● **Elenco dei compiti**:
(a) Stabilisci se le tre affermazioni seguenti concordano con il brano sull'immigrazione riportato qui sotto. Per ciascuna rispondi sì o no e cita tra virgolette le parole del brano che lo decidono: (i) le leggi costruite nei decenni alludevano quasi soltanto alla frammentazione del mercato del lavoro; (ii) il Migration act è nato dopo una catastrofe umanitaria; (iii) nei processi di Catania e Palermo si parlerà dei "migranti dimenticati".
(b) Prosegui il brano sull'immigrazione riportato qui sotto, riprendendo subito dopo la sua ultima frase.

● **Brano di testo**:
········
Ci sarebbe da scrivere per una vita degli errori commessi per la paura di perdere consenso nel costruire una società aperta e adeguata al XXI secolo. Decenni passati a costruire leggi che sembravano riguardare l’immigrazione ma alludevano quasi unicamente alla frammentazione neoliberista del mercato del lavoro. Ma se si toccano questi temi si parla di coloro che ormai è opportuno chiamare “migranti dimenticati” risorse umane da spremere quando servono, da tenere in condizioni di inferiorità nei diritti, sociali, civili e politici, da cacciare via o nell’economia del lavoro nero o direttamente fuori, quando non servono più.
E ovviamente di questo non si parlerà nei processi di Catania e Palermo, come non si parlerà dell’inutilità partorita nel 2015, alla vigilia annunciata di una catastrofe umanitaria, che va sotto il nome pomposo di Migration act.
········
● **Dati forniti**:
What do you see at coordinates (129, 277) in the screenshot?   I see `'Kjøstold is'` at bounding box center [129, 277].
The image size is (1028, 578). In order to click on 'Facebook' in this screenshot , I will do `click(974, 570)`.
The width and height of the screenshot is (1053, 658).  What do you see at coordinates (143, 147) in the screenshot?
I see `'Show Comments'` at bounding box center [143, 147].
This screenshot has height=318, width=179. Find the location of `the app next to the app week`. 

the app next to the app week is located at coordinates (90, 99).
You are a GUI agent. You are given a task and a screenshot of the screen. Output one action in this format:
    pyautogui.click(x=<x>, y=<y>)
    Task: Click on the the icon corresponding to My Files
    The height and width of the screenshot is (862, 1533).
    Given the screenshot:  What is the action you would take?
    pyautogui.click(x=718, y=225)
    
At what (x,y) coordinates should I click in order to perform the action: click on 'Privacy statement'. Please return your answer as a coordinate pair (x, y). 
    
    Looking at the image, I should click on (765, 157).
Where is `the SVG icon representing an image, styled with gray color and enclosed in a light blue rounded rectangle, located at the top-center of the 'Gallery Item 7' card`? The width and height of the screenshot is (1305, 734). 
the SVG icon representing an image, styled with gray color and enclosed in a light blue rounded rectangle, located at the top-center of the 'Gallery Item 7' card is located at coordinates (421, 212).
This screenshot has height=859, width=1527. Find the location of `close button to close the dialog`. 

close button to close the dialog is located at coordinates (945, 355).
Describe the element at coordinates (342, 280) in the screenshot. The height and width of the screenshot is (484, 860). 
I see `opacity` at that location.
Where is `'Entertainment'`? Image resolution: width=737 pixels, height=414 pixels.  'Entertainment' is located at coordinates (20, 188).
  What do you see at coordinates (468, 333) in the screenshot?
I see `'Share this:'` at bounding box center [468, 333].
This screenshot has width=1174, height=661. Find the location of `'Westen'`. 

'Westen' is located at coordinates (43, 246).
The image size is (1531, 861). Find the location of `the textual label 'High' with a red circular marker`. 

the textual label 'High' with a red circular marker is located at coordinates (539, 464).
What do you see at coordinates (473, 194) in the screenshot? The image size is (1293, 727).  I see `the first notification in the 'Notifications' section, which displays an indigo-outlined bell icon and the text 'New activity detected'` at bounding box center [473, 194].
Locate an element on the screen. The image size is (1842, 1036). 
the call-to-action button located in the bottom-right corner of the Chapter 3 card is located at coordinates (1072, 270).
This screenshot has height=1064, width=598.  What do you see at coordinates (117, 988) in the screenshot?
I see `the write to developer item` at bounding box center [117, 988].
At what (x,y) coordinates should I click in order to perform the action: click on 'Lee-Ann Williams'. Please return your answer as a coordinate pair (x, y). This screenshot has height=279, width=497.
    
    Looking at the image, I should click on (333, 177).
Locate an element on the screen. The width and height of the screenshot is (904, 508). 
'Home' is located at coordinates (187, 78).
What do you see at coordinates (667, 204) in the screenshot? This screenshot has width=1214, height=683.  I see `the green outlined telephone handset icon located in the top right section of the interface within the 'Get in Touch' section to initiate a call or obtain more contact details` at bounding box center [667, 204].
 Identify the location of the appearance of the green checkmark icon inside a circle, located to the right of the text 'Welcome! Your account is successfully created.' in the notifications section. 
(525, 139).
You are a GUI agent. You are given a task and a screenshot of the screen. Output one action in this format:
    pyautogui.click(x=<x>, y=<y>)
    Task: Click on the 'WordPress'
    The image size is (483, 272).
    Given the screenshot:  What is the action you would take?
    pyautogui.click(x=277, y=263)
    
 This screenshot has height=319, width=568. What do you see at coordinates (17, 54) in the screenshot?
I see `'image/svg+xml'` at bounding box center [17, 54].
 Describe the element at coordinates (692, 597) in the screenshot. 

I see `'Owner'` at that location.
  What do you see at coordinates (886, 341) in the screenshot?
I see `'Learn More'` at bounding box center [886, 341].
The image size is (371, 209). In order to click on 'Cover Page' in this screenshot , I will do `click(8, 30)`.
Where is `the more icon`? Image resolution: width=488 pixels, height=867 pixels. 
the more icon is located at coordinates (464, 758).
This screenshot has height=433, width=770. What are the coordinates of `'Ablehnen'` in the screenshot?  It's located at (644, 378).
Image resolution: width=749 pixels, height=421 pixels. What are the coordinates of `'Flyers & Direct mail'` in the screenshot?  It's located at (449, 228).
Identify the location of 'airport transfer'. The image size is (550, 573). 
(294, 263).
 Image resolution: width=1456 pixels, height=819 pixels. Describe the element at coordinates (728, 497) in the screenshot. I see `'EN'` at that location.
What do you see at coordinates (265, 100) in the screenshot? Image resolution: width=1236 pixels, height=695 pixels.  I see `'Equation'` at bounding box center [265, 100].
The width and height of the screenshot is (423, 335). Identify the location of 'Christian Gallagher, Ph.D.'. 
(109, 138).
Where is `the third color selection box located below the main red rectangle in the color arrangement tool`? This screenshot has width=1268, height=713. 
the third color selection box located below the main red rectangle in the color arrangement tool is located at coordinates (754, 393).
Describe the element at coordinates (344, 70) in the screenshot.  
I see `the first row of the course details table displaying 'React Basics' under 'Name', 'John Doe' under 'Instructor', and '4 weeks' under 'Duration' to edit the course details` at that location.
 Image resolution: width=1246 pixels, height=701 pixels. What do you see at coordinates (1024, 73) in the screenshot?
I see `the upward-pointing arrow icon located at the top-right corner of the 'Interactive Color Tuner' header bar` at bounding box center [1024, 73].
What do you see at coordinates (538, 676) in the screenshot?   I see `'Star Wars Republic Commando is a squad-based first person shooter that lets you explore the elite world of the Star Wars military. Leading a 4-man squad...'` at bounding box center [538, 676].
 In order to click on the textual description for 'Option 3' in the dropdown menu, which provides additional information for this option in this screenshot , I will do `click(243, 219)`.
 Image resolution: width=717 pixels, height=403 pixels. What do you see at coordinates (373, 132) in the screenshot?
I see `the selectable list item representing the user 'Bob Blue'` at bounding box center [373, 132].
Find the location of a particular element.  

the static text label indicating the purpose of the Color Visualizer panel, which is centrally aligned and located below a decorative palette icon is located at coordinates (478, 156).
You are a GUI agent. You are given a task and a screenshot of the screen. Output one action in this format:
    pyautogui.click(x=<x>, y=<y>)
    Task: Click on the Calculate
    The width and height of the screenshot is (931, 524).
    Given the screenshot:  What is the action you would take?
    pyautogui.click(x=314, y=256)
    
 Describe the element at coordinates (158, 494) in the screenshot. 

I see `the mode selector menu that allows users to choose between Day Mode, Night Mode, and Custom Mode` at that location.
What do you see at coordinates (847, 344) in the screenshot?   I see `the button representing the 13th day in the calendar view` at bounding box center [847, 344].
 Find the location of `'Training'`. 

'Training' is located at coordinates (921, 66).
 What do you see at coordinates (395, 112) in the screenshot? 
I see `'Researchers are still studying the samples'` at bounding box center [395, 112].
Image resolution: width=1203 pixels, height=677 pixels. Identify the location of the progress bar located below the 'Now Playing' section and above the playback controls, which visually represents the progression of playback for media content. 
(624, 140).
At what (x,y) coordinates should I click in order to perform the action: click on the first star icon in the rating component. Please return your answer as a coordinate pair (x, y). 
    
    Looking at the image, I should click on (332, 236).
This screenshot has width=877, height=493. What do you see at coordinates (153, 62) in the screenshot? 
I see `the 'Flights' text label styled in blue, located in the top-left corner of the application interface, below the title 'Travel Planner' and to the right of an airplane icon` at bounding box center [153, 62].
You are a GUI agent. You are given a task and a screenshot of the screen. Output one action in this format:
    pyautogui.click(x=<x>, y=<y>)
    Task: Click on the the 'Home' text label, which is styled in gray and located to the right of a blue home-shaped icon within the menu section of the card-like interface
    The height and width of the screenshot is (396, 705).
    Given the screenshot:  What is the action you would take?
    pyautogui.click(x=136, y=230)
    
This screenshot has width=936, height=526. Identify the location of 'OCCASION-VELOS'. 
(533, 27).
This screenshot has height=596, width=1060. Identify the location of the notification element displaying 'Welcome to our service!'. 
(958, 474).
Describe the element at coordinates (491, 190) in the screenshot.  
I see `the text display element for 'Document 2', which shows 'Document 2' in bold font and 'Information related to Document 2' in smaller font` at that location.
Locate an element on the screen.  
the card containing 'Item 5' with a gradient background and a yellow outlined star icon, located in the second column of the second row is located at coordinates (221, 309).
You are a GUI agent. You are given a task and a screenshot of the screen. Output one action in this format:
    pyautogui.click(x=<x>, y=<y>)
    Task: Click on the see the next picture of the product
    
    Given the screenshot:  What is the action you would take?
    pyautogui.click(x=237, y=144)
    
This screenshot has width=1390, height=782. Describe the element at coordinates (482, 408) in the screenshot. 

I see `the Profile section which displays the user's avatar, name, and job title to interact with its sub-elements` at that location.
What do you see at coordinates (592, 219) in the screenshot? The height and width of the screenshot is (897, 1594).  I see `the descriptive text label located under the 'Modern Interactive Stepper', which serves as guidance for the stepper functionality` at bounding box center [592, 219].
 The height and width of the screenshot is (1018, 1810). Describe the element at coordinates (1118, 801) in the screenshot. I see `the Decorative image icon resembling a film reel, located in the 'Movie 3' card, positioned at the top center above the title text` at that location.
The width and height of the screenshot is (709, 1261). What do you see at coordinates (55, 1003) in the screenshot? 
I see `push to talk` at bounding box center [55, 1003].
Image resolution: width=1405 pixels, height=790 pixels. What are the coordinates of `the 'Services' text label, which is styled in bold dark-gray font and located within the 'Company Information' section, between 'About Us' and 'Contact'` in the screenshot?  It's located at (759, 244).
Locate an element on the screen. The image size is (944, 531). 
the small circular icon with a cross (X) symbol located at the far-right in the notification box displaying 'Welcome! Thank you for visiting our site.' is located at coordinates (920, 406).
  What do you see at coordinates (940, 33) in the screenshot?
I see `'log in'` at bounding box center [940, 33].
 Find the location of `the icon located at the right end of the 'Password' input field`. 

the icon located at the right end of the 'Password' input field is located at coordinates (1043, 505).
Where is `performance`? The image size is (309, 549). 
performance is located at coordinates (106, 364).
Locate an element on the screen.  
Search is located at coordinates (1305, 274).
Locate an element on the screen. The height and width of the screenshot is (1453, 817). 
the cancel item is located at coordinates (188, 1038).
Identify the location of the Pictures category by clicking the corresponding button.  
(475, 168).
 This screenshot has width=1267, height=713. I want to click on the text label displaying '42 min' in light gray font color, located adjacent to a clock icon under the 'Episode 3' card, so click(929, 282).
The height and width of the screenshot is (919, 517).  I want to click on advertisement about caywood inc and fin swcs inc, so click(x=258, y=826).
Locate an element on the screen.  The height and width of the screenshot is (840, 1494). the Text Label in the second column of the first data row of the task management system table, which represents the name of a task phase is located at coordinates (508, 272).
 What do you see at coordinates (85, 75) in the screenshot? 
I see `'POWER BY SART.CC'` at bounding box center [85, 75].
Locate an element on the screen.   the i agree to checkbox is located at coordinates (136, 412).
········
● **Risposte ai compiti**:
(a)
(i) Sì: «alludevano quasi unicamente alla frammentazione neoliberista del mercato del lavoro».
(ii) No: «alla vigilia annunciata di una catastrofe umanitaria».
(iii) No: «E ovviamente di questo non si parlerà nei processi di Catania e Palermo».

(b)
La traduzione è la versione rozza di quello che sarà il New pact on migration and asylum proposto il 23 settembre scorso, dalla Commissione europea. Nel 2015 il punto centrale era “l’approccio hotspot”, ovvero la realizzazione di spazi di smistamento per ricollocare in UE coloro che arrivavano soprattutto in Italia e Grecia. Un fallimento annunciato: pratiche autoritarie per identificare gli arrivi, centri stracolmi e di capienza insufficienti, indisponibilità dei paesi UE ad accettare richiedenti asilo (si è arrivati all’obbrobrio di Stati che selezionavano le persone da accogliere nei propri sacri confini), il tutto per numeri risibili di persone rispetto alle promesse fatte, il tutto in assoluto disprezzo non solo delle volontà di chi arrivava ma anche, della espressa possibilità di inserimento in un Paese piuttosto che in un altro, in base a relazioni familiari, affettive, linguistiche.
Quando nel 2016 si provò a rivedere il Regolamento Dublino, con le sue assurde imposizioni che obbligano di fermarsi nel primo Stato membro UE di arrivo, i sovranisti alla Salvini si guardarono bene dal far sentire la propria voce ma altrettanto flebile fu quella – salvo eccezioni – di chi pensava che scardinando questo meccanismo si potesse ricostruire un contesto europeo di reale condivisione di responsabilità.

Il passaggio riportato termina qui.